Terms and Conditions of the Placing
Each Placee that confirms its agreement with Numis as agent for the Company to participate in the Placing agrees that the Placing shall be made on the terms and subject to the conditions contained in Part 10 of the Prospectus, save that to the extent that part of a Placee's allocation is satisfied by Ordinary Shares provided by the Realisation Opportunity at the Redemption Price, the Placee shall pay: (a) the Redemption Price per Ordinary Share for such Ordinary Shares so allocated; and (b) the Placing Programme Price for the balance of the Ordinary Shares, with the basis of allocation being as detailed in this announcement, and the terms and conditions in respect of the Placing shall be amended accordingly.
Information to Distributors
Solely for the purposes of the product governance requirements contained within: (a) EU Directive 2014/65/EU on markets in financial instruments, as amended (“MiFID II”); (b) Articles 9 and 10 of the Commission Delegated Directive (EU) 2017/593 supplementing MiFID II; (c) local implementing measures; and/or (d) (where applicable to UK investors or UK firms) the relevant provisions of the UK MiFID Laws (including the FCA’s Product Intervention and Governance Sourcebook (PROD) (together the “MiFID II Product Governance Requirements”), and disclaiming all and any liability, whether arising in tort, contract or otherwise, which any “manufacturer” (for the purposes of the MiFID II Product Governance Requirements) may otherwise have with respect thereto, the Ordinary Shares have been subject to a product approval process, which has determined that such Ordinary Shares are: (i) compatible with an end target market of professionally advised retail investors who do not need a guaranteed income or capital protection, who (in conjunction with an appropriate financial or other adviser) are capable of evaluating the merits and risks of such an investment and who have sufficient resources to be able to bear any losses that may result therefrom and investors who meet the criteria of professional clients and eligible counterparties, each as defined in MiFID II or the UK MiFID Laws (as applicable) and who do not need a guaranteed income or capital protection; and (ii) eligible for distribution through all distribution channels as are permitted by MiFID II or the UK MiFID Laws, as applicable (the “Target Market Assessment”). Numis will only procure investors in connection with the Placing who meet the criteria of professional clients and eligible counterparties.
For the avoidance of doubt, the Target Market Assessment does not constitute: (a) an assessment of suitability or appropriateness for the purposes of MiFID II or the UK MiFID laws (as applicable); or (b) a recommendation to any investor or group of investors to invest in, or purchase, or take any other action whatsoever with respect to the Shares.
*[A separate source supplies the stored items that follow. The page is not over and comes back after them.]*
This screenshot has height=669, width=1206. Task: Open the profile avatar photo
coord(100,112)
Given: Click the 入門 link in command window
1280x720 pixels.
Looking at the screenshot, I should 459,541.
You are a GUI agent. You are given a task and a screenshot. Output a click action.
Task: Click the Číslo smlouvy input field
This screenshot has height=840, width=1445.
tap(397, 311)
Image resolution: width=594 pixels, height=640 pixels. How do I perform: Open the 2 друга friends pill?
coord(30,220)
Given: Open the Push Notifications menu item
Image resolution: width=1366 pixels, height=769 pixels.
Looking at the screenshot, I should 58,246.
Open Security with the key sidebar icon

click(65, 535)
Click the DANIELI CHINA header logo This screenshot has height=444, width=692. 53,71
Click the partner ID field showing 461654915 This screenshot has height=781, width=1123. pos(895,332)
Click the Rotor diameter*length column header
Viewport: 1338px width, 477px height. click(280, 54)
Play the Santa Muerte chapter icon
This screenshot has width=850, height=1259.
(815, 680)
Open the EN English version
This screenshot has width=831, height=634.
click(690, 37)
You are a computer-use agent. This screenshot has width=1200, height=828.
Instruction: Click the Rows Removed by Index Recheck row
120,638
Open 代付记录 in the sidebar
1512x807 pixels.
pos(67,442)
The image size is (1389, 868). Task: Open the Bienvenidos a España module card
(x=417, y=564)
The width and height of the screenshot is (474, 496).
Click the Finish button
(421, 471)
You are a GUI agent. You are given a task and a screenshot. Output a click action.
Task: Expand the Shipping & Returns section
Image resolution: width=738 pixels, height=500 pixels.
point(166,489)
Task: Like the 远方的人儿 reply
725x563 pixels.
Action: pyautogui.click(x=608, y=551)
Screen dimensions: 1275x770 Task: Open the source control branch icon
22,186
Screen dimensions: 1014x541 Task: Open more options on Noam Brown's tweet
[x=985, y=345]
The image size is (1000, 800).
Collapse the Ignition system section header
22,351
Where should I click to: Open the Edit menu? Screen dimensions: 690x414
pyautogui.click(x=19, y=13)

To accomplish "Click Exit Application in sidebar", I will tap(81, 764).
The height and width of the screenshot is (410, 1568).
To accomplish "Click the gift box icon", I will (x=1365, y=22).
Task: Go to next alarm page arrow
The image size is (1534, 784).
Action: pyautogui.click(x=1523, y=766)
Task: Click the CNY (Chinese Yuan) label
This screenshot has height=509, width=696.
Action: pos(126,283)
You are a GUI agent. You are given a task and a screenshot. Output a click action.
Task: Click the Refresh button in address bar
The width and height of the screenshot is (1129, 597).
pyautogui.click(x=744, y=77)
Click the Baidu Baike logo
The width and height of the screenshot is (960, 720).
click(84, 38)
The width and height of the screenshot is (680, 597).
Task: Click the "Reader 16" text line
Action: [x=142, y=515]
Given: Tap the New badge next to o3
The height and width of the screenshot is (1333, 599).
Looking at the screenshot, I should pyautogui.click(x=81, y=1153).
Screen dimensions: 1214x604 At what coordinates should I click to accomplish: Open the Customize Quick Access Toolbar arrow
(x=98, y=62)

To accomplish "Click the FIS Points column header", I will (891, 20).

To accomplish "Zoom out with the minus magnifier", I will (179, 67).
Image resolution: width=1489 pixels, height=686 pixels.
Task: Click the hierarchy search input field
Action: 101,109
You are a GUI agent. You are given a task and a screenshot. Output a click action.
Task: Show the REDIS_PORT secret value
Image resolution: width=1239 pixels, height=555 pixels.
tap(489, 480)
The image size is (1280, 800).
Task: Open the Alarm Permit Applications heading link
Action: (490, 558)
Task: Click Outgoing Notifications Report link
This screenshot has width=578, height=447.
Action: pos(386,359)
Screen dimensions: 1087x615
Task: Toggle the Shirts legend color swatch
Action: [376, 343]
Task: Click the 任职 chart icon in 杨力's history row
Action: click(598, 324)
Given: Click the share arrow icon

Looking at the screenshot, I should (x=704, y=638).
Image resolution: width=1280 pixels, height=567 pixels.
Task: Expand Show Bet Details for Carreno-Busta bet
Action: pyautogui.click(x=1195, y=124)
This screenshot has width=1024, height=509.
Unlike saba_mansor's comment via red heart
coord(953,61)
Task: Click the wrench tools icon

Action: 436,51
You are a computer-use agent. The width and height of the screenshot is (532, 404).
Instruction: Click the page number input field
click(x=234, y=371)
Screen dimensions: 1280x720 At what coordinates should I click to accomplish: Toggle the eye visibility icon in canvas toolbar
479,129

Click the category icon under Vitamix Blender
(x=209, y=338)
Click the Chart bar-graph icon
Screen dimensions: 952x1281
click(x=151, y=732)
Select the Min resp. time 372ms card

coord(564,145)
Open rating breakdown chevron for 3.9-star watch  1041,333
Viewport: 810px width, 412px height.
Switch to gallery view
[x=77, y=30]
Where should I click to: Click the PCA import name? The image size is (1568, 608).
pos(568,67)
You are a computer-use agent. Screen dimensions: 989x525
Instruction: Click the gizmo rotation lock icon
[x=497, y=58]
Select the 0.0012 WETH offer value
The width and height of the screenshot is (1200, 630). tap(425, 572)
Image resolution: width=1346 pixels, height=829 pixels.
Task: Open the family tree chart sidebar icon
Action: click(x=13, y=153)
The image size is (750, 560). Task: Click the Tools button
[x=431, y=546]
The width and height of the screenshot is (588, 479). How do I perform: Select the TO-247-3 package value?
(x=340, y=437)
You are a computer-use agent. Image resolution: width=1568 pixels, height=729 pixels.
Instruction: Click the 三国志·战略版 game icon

Any person subsequently offering, selling or recommending the securities (a "distributor") should take into consideration the manufacturer’s target market assessment; however, a distributor subject to the UK MiFID Laws or MiFID II (as applicable) is responsible for undertaking its own target market assessment in respect of the Ordinary Shares (by either adopting or refining the manufacturer’s Target Market Assessment) and determining appropriate distribution channels.